What to work on
Restate all of the data below word for word.

[[ Dataset extract, beginning ]]

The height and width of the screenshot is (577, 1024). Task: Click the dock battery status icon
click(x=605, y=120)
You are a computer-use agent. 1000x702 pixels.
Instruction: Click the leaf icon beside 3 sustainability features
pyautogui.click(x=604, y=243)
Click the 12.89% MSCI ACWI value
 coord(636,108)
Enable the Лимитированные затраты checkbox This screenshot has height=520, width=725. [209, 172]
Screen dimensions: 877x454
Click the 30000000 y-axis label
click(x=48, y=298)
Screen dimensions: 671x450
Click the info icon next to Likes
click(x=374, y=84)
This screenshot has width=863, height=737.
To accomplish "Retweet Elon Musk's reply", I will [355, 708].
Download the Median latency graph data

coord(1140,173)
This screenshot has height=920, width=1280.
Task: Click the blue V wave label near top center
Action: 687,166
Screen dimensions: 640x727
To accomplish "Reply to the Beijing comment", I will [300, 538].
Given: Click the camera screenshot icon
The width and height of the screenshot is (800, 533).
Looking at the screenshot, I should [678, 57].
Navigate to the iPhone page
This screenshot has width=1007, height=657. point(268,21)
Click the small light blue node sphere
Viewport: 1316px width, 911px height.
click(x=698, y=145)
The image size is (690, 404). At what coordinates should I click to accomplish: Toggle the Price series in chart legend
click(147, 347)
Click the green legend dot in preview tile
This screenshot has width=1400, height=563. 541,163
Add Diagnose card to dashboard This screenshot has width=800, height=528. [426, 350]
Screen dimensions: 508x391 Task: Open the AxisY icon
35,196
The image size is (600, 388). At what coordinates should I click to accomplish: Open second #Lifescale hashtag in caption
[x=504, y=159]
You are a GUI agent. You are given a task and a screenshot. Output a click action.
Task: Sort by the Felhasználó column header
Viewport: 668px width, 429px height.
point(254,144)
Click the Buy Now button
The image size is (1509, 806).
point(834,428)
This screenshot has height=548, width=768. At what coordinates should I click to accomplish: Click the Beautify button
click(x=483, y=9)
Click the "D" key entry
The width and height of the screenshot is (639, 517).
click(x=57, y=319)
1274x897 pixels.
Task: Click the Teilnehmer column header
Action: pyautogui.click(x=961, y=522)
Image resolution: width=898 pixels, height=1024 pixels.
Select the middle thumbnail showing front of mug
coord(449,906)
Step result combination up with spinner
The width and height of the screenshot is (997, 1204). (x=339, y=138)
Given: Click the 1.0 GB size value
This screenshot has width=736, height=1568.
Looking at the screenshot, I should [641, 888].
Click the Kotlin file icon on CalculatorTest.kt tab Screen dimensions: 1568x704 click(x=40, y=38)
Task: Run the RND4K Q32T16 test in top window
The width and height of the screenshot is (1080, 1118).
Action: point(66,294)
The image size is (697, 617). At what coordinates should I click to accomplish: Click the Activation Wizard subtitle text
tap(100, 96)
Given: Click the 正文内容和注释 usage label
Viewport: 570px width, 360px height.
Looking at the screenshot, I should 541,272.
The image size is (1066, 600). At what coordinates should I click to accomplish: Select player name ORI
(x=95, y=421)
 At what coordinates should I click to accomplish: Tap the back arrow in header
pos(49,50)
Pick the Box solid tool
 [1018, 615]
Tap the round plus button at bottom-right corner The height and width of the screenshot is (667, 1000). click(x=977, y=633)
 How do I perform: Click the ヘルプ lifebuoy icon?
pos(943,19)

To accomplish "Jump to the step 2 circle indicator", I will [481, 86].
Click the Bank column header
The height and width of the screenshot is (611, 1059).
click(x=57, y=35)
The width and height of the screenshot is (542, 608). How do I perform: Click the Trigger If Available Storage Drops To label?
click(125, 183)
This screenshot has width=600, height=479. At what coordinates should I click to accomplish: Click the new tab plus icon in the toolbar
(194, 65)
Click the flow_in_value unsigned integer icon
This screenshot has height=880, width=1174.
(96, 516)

[[ Dataset extract, end ]]

Response area
The height and width of the screenshot is (577, 1024). Task: Click the dock battery status icon
click(x=605, y=120)
You are a computer-use agent. 1000x702 pixels.
Instruction: Click the leaf icon beside 3 sustainability features
pyautogui.click(x=604, y=243)
Click the 12.89% MSCI ACWI value
 coord(636,108)
Enable the Лимитированные затраты checkbox This screenshot has height=520, width=725. [209, 172]
Screen dimensions: 877x454
Click the 30000000 y-axis label
click(x=48, y=298)
Screen dimensions: 671x450
Click the info icon next to Likes
click(x=374, y=84)
This screenshot has width=863, height=737.
To accomplish "Retweet Elon Musk's reply", I will [355, 708].
Download the Median latency graph data

coord(1140,173)
This screenshot has height=920, width=1280.
Task: Click the blue V wave label near top center
Action: 687,166
Screen dimensions: 640x727
To accomplish "Reply to the Beijing comment", I will [300, 538].
Given: Click the camera screenshot icon
The width and height of the screenshot is (800, 533).
Looking at the screenshot, I should [678, 57].
Navigate to the iPhone page
This screenshot has width=1007, height=657. point(268,21)
Click the small light blue node sphere
Viewport: 1316px width, 911px height.
click(x=698, y=145)
The image size is (690, 404). At what coordinates should I click to accomplish: Toggle the Price series in chart legend
click(147, 347)
Click the green legend dot in preview tile
This screenshot has width=1400, height=563. 541,163
Add Diagnose card to dashboard This screenshot has width=800, height=528. [426, 350]
Screen dimensions: 508x391 Task: Open the AxisY icon
35,196
The image size is (600, 388). At what coordinates should I click to accomplish: Open second #Lifescale hashtag in caption
[x=504, y=159]
You are a GUI agent. You are given a task and a screenshot. Output a click action.
Task: Sort by the Felhasználó column header
Viewport: 668px width, 429px height.
point(254,144)
Click the Buy Now button
The image size is (1509, 806).
point(834,428)
This screenshot has height=548, width=768. At what coordinates should I click to accomplish: Click the Beautify button
click(x=483, y=9)
Click the "D" key entry
The width and height of the screenshot is (639, 517).
click(x=57, y=319)
1274x897 pixels.
Task: Click the Teilnehmer column header
Action: pyautogui.click(x=961, y=522)
Image resolution: width=898 pixels, height=1024 pixels.
Select the middle thumbnail showing front of mug
coord(449,906)
Step result combination up with spinner
The width and height of the screenshot is (997, 1204). (x=339, y=138)
Given: Click the 1.0 GB size value
This screenshot has width=736, height=1568.
Looking at the screenshot, I should [641, 888].
Click the Kotlin file icon on CalculatorTest.kt tab Screen dimensions: 1568x704 click(x=40, y=38)
Task: Run the RND4K Q32T16 test in top window
The width and height of the screenshot is (1080, 1118).
Action: point(66,294)
The image size is (697, 617). At what coordinates should I click to accomplish: Click the Activation Wizard subtitle text
tap(100, 96)
Given: Click the 正文内容和注释 usage label
Viewport: 570px width, 360px height.
Looking at the screenshot, I should 541,272.
The image size is (1066, 600). At what coordinates should I click to accomplish: Select player name ORI
(x=95, y=421)
 At what coordinates should I click to accomplish: Tap the back arrow in header
pos(49,50)
Pick the Box solid tool
 [1018, 615]
Tap the round plus button at bottom-right corner The height and width of the screenshot is (667, 1000). click(x=977, y=633)
 How do I perform: Click the ヘルプ lifebuoy icon?
pos(943,19)

To accomplish "Jump to the step 2 circle indicator", I will [481, 86].
Click the Bank column header
The height and width of the screenshot is (611, 1059).
click(x=57, y=35)
The width and height of the screenshot is (542, 608). How do I perform: Click the Trigger If Available Storage Drops To label?
click(125, 183)
This screenshot has width=600, height=479. At what coordinates should I click to accomplish: Click the new tab plus icon in the toolbar
(194, 65)
Click the flow_in_value unsigned integer icon
This screenshot has height=880, width=1174.
(96, 516)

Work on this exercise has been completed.